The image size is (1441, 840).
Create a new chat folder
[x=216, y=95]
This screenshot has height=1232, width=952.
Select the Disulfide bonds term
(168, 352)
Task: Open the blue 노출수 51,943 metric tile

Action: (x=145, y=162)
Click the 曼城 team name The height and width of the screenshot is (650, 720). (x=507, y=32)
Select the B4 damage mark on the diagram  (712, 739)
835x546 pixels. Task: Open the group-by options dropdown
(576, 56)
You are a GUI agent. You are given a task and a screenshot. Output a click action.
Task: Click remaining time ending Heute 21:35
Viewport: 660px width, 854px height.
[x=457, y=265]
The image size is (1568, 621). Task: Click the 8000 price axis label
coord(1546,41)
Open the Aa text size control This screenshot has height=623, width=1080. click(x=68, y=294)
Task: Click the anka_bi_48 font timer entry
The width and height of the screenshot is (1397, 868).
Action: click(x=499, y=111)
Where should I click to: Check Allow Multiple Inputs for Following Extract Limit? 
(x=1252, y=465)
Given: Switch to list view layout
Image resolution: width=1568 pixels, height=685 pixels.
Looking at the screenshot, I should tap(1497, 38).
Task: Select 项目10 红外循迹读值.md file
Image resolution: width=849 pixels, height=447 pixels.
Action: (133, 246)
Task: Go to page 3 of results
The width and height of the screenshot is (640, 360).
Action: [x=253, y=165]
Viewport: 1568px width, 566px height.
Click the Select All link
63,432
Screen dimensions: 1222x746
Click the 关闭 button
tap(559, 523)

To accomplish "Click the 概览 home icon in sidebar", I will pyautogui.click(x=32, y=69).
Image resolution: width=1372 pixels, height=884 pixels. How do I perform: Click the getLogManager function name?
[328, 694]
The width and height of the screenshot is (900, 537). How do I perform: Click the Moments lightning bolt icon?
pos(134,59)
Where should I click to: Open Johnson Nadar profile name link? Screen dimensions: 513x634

*-*-*

Given problem - Scale the answer coordinates in the stretch from the line containing "Task: Select 项目10 红外循迹读值.md file" through the line containing "pos(134,59)" by 1.35, rounding each to a whole number with halves rounded up. Rewrite only those lines, both ends included, keeping every other line and number unchanged.

Output of the exercise -
Task: Select 项目10 红外循迹读值.md file
Image resolution: width=849 pixels, height=447 pixels.
Action: (180, 332)
Task: Go to page 3 of results
The width and height of the screenshot is (640, 360).
Action: [x=342, y=223]
Viewport: 1568px width, 566px height.
Click the Select All link
85,583
Screen dimensions: 1222x746
Click the 关闭 button
tap(755, 706)

To accomplish "Click the 概览 home icon in sidebar", I will pyautogui.click(x=43, y=93).
Image resolution: width=1372 pixels, height=884 pixels. How do I perform: Click the getLogManager function name?
[443, 937]
The width and height of the screenshot is (900, 537). How do I perform: Click the Moments lightning bolt icon?
pos(181,80)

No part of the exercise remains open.